The somatic mutation calling algorithms used in TCGA assume that only two alleles (reference germline + somatic) can be present at a given site. You are correct in observing that this will exclude somatic mutations that either a) occur independently at the same locus in different haplotypes or different subclonal populations or b) occur at the site of a germline het.These multiallelic sites are excluded because either scenario is extremely unlikely, and we've calculated that any read evidence that might support a multiallelic site is much more likely to be a result of sequencing/alignment artifact than a true multiallelic event.
>Still concerning that Match_Norm_Seq_Allele1 and Match_Norm_Seq_Allele2 are being reported if they are not accurate or relevant.
This is a fault of the TCGA MAF spec. Initially, these fields were intended to indicate whether a somatic mutation is homozygous or heterozygous (if the former, Allele1 = Allele2 != reference, if the latter, Allele1 = reference, Allele2 = nonreference). They were deemed obsolete due to callers' reporting actual somatic allelic fractions, i.e. (alt read count)/(coverage depth), and the fact that somatic mutation callers do not call zygosity, unlike their germline counterparts (see below).
>This is further complicated by LOH where tumor alleles that agree are a marker for a heterozygous deletion assuming that is taken into consideration.

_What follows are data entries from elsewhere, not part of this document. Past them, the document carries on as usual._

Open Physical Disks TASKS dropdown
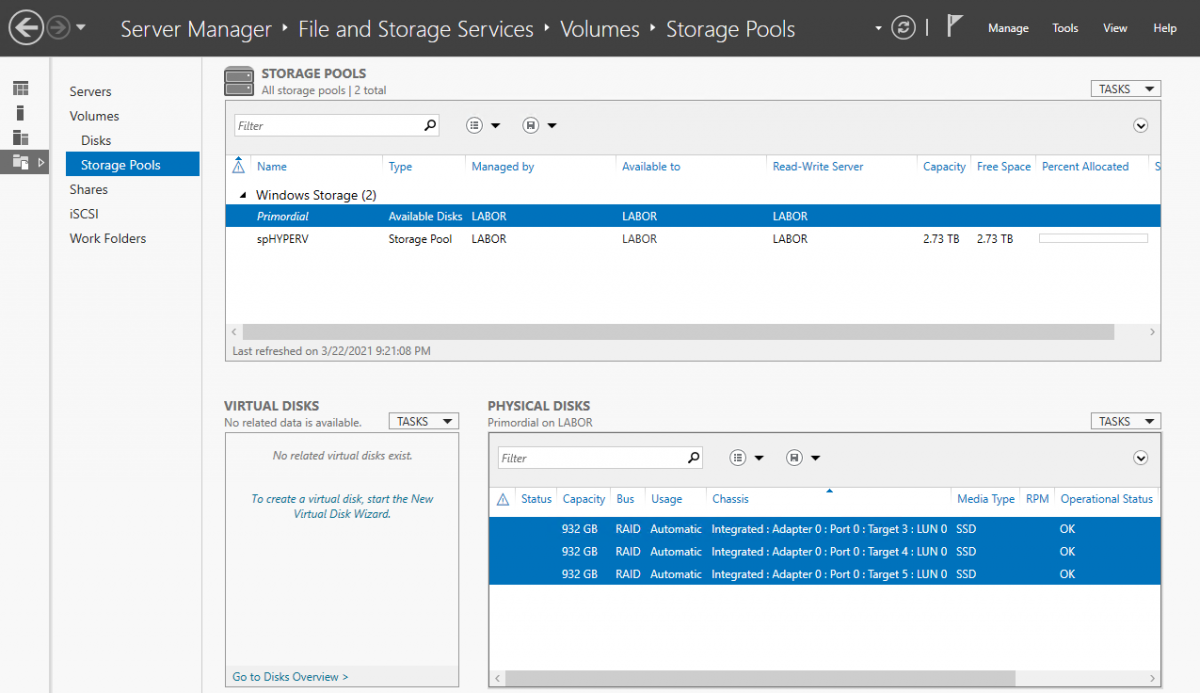Screen dimensions: 1200x693 point(1125,421)
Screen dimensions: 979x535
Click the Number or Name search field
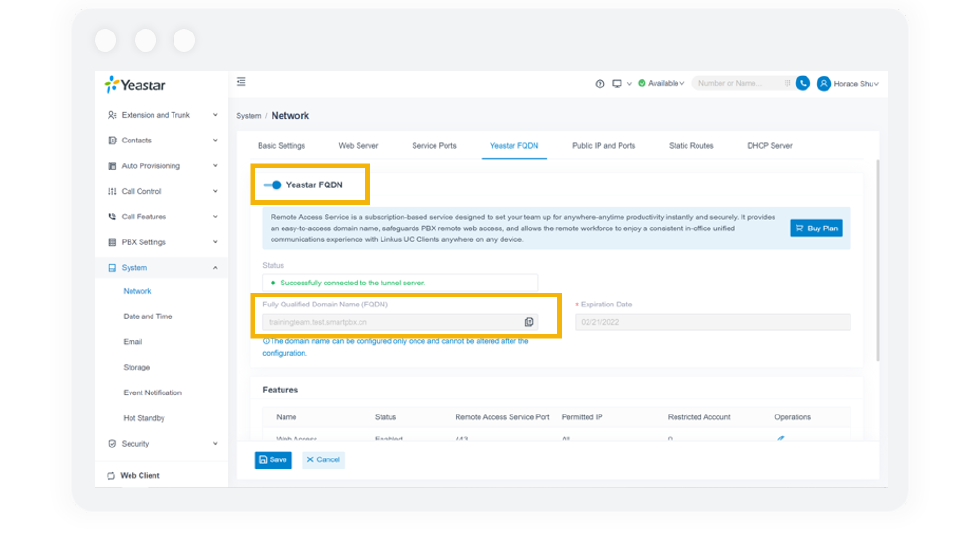click(737, 84)
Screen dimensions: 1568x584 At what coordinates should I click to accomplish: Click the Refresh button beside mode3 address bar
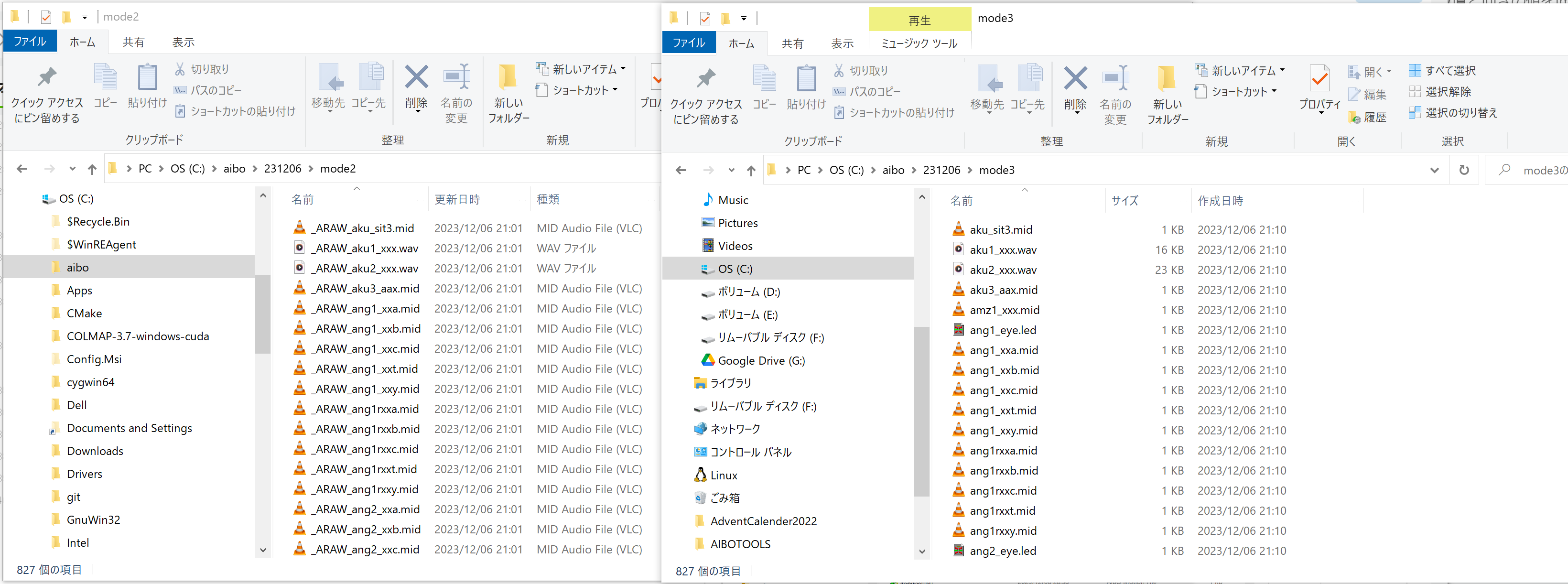pos(1464,170)
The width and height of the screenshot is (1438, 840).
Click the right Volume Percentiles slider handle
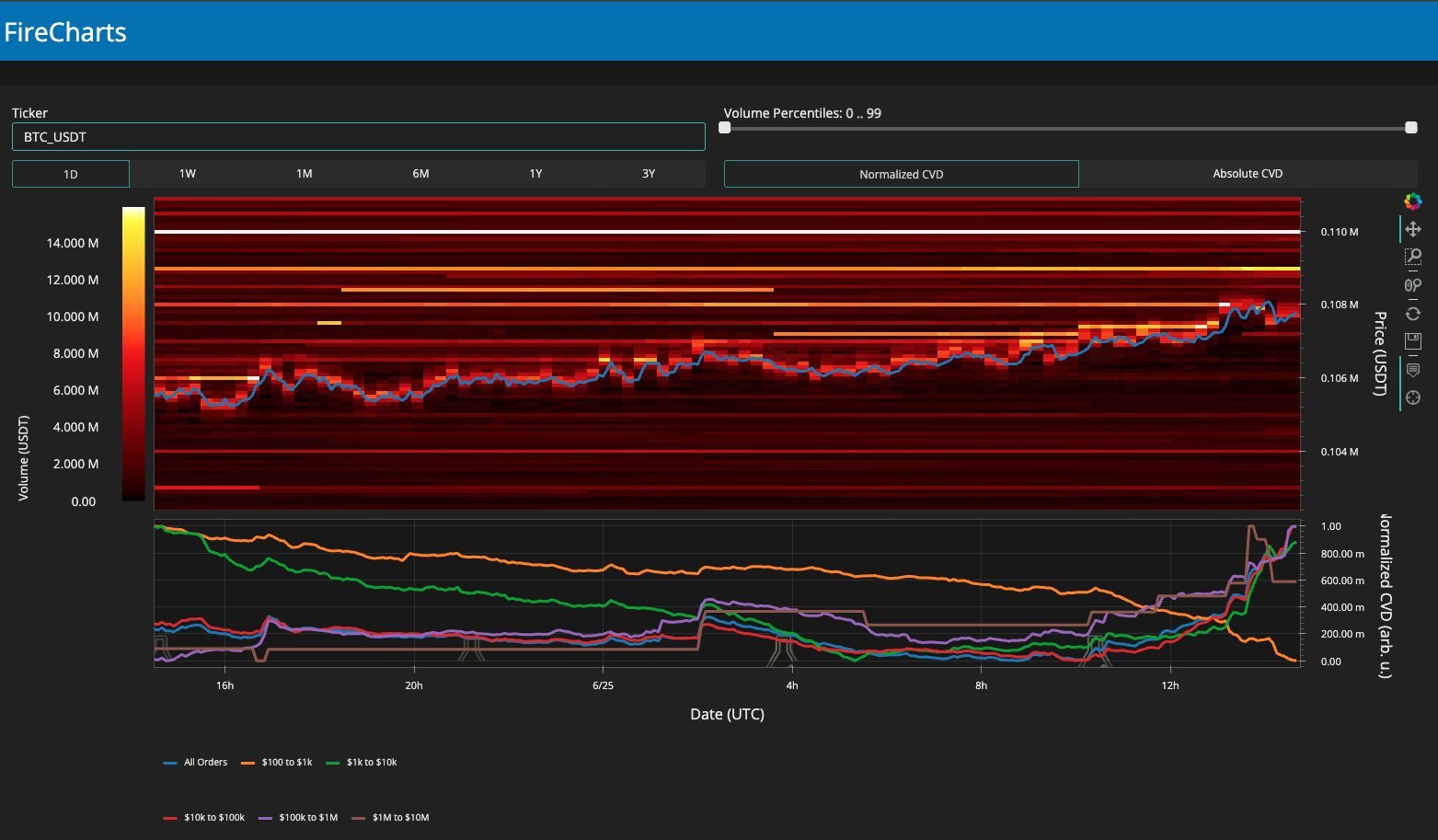pyautogui.click(x=1410, y=128)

Correct — LoH events need to be inferred from downstream algorithms (e.g. ABSOLUTE) that use a combination of allelic fraction clusters with respect to all of a patient's mutations and superimposed copy number segments to infer somatic zygosity. In other words, inferring zygosity changes requires exploiting correlations between mutations. MAFs alone cannot reliably indicate somatic zygosity status, since they are the product solely of mutation callers, which consider sites independently.
>Any guidance or recommendations who we can contact regarding access to normal TCGA SNP data for this type of research? Want to make sure we understand all the options for confirming the SNP calls without reproducing the work that has already been done by GDAC. Given the current irregularities in the reference allele and matched normal would be concerning to use that data in a publication where ideally TCGA is the best data source to answer the question.
Germline data is considered protected access, so you'll need to put in an access request via dbGaP at NCBI to get authorization. GDAC only hosts public access data (i.e. strictly somatic calls), and thus cannot provide this information.